|
Germanic Lexicon Project
Message Board
|
|
|
Author: Matthew Carver
Email: thiudans at yahoo dot com
Date: 2004-10-13 21:42:11
Subject: Re: Global corrections (JJ)
sean:
that makes sense.... i wonder if "jj" occurs in any other instances besides as a misread for thorn.
-Matthew
> > Sean et al.
> >
> > Hm. I found the eth for oacute to be common in some environments, specifically
> > "mód" (doing bt_b0225, -26 right now). These were
> > reserved yesterday.
>
> Yeah, that doesn't surprise me; I know that the program doesn't catch every single case.

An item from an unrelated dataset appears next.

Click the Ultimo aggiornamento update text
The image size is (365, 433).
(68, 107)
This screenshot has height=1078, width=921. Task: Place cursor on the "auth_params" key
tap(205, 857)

My main worry is to make sure it didn't introduce some other kind of problem which I didn't notice.
>
> In the case of eájj-mðd, for example, the program wasn't able to correct the error because there is a second error in the word (jj should be þ). The program couldn't find the (nonexistent) word eájj-mód in the Toronto DOE corpus, so it didn't change the word.
>
> Things like hyphens and other stuff can be a problem. The program already handles a lot of stuff like upper/lower case, stripping off punctuation at the beginning/end of the word, etc. I could make it still more complicated to handle hyphens and things; but the more complicated the program, the greater the chance of accidentally introducing some other kind of error.
>
> --Sean